### Exercise instructions
Reproduce every one of the following entries verbatim, line for line.

————

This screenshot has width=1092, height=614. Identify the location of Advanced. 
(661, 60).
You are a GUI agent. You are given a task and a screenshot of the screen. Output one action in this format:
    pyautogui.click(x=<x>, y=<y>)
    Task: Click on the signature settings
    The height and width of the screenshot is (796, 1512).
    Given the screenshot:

————

### Answer
This screenshot has width=1092, height=614. Identify the location of Advanced. 
(661, 60).
You are a GUI agent. You are given a task and a screenshot of the screen. Output one action in this format:
    pyautogui.click(x=<x>, y=<y>)
    Task: Click on the signature settings
    The height and width of the screenshot is (796, 1512).
    Given the screenshot:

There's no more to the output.